Modifications include
-Phosphorylation (mostly)
-Acetylation
-Methylation
-SUMOylation
-Ubiquitination
-Dominating hypothesis regarding phosphorylation is that phosphorylation INCREASES as androgrens bind, as
conformational changes expose phosphorylation sites.
-Phosphorylation is hypothesized to affect AR activity by increasing or decreasing protein interactions that occur
proximal to the phosphosite.
-phosphosites have been observed in all 3 main domains of the AR as well as the AFI (hormone independent
coactivation domain) and AF2 (Hormone dependent)
-Some sites may be constitutively phosphorylated
-Some sites may be phosphorylated or de-phosphorylated in conjunction with androgen binding indicating
there might be some links.
-Phosphorylation is both dependent on location and CAUSING translocation (likely)
-mutants at phosphorylation sites change transcriptional and translocational activity
-Very interesting, the androgen receptor can be activated WITHOUT the binding of a ligand in certain kinase cascades or at least, sensitize the AR to lower levels of androgen.

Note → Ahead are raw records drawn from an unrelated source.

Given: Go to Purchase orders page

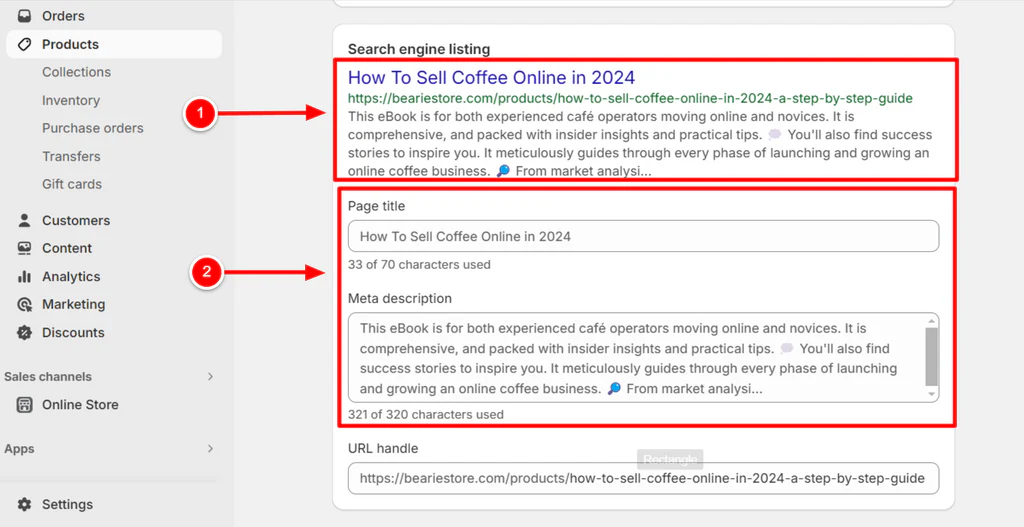Looking at the screenshot, I should [92, 128].
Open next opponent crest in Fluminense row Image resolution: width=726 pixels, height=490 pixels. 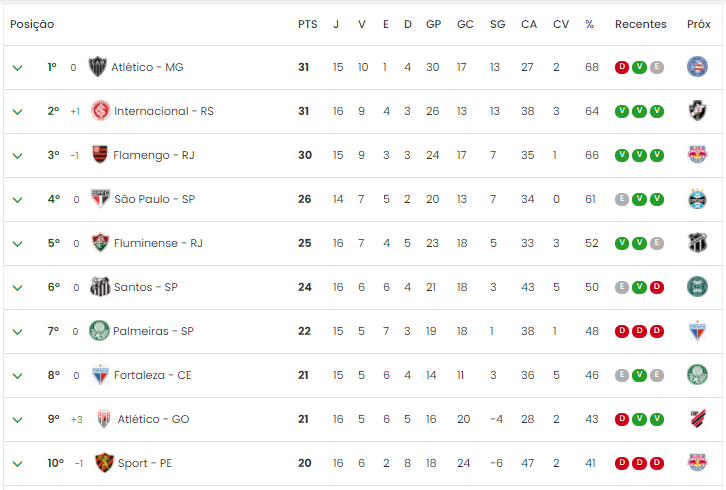[697, 243]
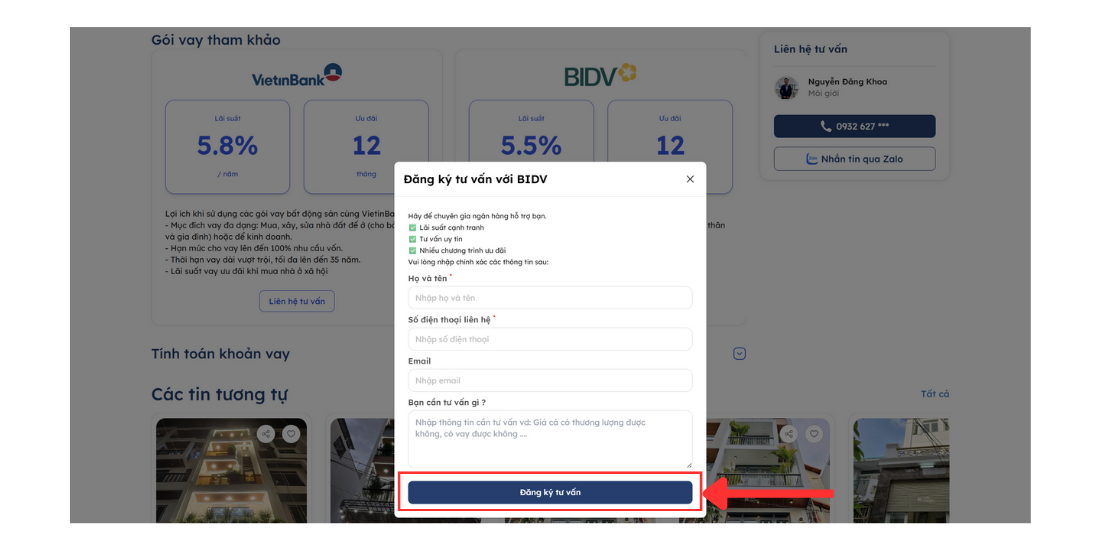Click the 'Bạn cần tư vấn gì' textarea
Screen dimensions: 1100x550
(550, 438)
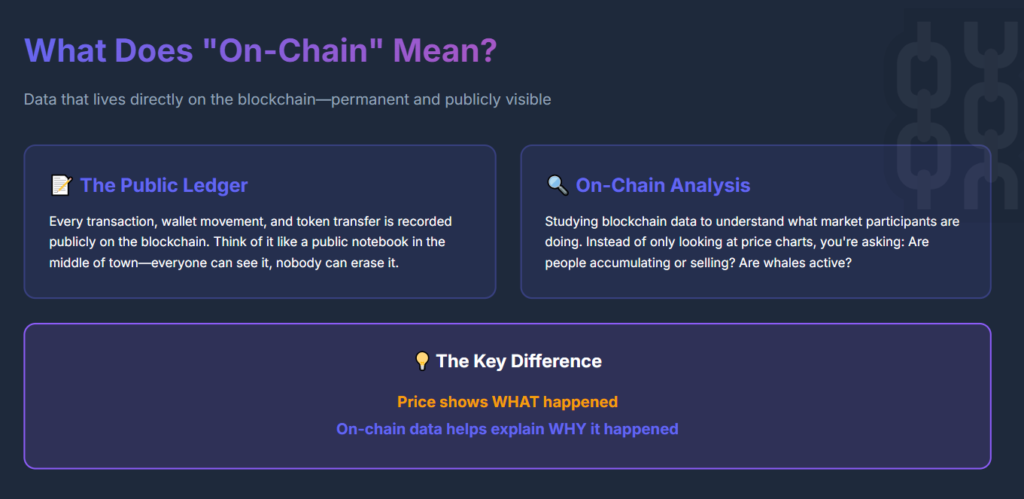Select The Public Ledger heading
The width and height of the screenshot is (1024, 499).
[164, 185]
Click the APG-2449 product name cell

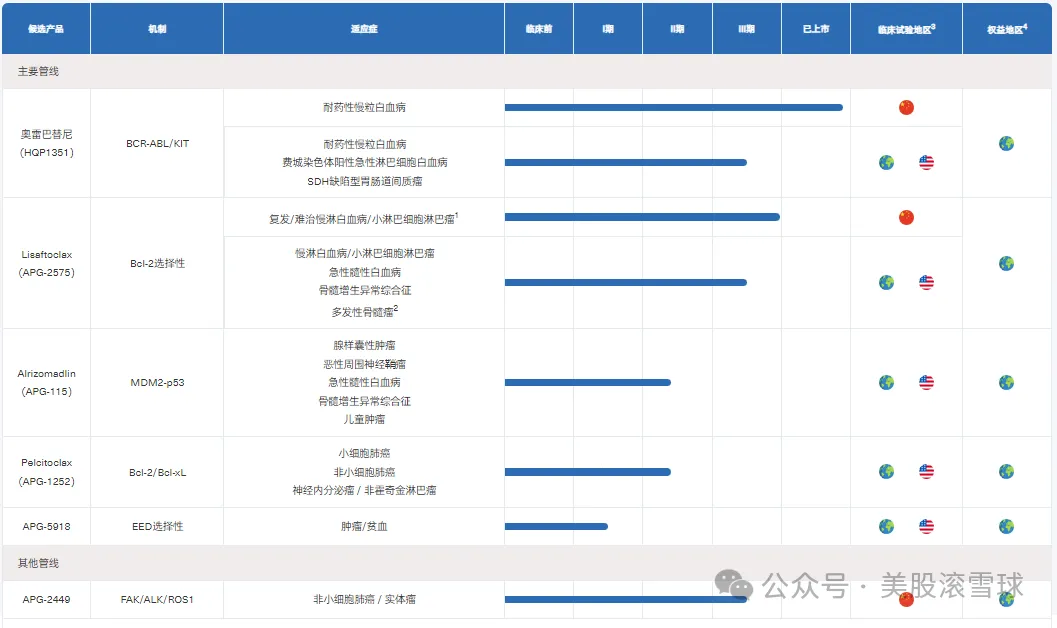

-Goal(s) and Missing links
-Developing compounds that can separate the androgenic and anabolic effects of typical AR ligand. Previously thought impossible, due to the genes that the AR governs and the reliance on a SINGLE androgen receptor.
Androgenic- prostate, seminal vesicle, testes (et al)
Anabolic- Nitrogen retaining effects in muscle and bone
-No crystal structure of full-length receptor
-Preference of the AR for N/C terminus interaction for drug targets (opposite of other steroid receptors)
-N/C interaction promotes transcription. A weaker binding compound might favor the AF2 domain to interact
with other peptides besides the AR due to different conformations.
-Structural basis for non-genomic interactions is not clear
-Separation of the genomic and nongenomic functions of steroid receptors unspecific ligands was proposed as a new strategy to achieve tissue selectivity. Structural features that determine this have not been determined.
-Crystal structures of the ligand bound AR exist for both testosterone and DHT, but there is little observable difference, this is strange considering the ridiculous differences is causes gene expression in the prostate.
-How do the post-translational modifications of the receptor affect the transcriptional activities? Is the post-translational modification tissue dependent? If so does this cause the differential affects of DHT in the sex organs?